PATIENTS AND METHODS
Setting
BCCOE was established in 2012 through a partnership among the Rwandan Ministry of Health, the nonprofit organization Partners in Health/Inshuti Mu Buzima, and the Dana-Farber Brigham and Women’s Cancer Center (DFBWCC). The 160-bed district hospital, a 3-hour drive from the capital Kigali, provides basic imaging (x-ray and ultrasound), laboratory tests, pathology specimen processing, chemotherapy, and social services. Advanced imaging and surgery over the study period were performed at national referral hospitals in Kigali, and pathology reports were provided by pathologists at Brigham and Women’s Hospital, Rwandan referral hospitals, or BCCOE visiting pathologists. Given the lack of radiotherapy available in Rwanda, patients are referred to Mulago Hospital in Uganda on a case-by-case basis and at no cost to the patients. Care is administered regardless of ability to pay.

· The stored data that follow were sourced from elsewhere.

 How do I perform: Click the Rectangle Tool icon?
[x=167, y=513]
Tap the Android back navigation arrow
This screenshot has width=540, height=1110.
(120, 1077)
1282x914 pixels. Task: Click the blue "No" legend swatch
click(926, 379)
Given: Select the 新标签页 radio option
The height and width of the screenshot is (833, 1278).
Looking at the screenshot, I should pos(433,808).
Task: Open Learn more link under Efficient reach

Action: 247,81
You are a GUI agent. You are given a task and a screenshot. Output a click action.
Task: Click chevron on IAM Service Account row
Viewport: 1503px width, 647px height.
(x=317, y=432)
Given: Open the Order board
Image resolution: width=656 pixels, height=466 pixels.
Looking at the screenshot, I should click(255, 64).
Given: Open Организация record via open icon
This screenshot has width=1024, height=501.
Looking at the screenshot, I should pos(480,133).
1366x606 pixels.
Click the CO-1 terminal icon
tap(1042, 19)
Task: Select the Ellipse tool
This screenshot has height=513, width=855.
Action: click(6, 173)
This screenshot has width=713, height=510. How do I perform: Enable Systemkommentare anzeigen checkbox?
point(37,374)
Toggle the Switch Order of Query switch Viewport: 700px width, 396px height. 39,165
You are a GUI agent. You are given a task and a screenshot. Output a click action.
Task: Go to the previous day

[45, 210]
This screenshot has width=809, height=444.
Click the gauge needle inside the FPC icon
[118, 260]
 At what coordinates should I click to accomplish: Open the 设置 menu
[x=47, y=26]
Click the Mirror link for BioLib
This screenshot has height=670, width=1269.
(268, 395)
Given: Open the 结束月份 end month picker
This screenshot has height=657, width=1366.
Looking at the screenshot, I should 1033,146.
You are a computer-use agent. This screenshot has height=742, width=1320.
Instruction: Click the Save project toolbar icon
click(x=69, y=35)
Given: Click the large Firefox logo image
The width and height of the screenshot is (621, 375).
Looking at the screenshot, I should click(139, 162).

The care team consisted of Rwandan-trained physicians and nurses without prior specialty training. Additional staff and longitudinal training were provided by Partners in Health/Inshuti Mu Buzima, rotating DFBWCC nurses based at Butaro, and visiting oncologists. This team directed patient care and chemotherapy administration according to the nationally approved protocol (see below). On-site clinicians were supervised by structured weekly phone calls with pediatric oncologists from the DFBWCC with more frequent communication as necessary.
Patients
This study was approved by ethics review boards in Rwanda (Rwanda National Ethics Committee, Kigali, Rwanda) and the United States (Partners Healthcare, Boston, MA). A retrospective review was performed on 56 consecutive patients with available medical records who were evaluated or treated for nephroblastoma between July 1, 2012, and June 30, 2014, at BCCOE. Data were collected from July 1, 2012, through September 30, 2014. At the time of analysis, three patients were excluded from analysis; two of these patients had more than 50% of their chemotherapy delivered at another facility, and one patient was pathologically diagnosed as having renal clear cell carcinoma. Of the 53 patients remaining, 49 patients initially presented for diagnostic evaluation, and four patients were referred to BCCOE after a nephrectomy. Patients continuing therapy at the end of the study were considered alive and disease free.
Management and Treatment
Staging, pathology, and treatment were based on the SIOP 2001 guidelines.14 Pathology results were classified into low (completely necrotic, cystic partially differentiated), intermediate (regressive, epithelial, stromal, mixed, and focal anaplastic nephroblastoma), and high risk (blastemal, diffuse anaplastic). Treatment was adapted to Rwanda’s health infrastructure and endorsed through expert review at an international conference in Kigali in March 2012 (Data Supplement).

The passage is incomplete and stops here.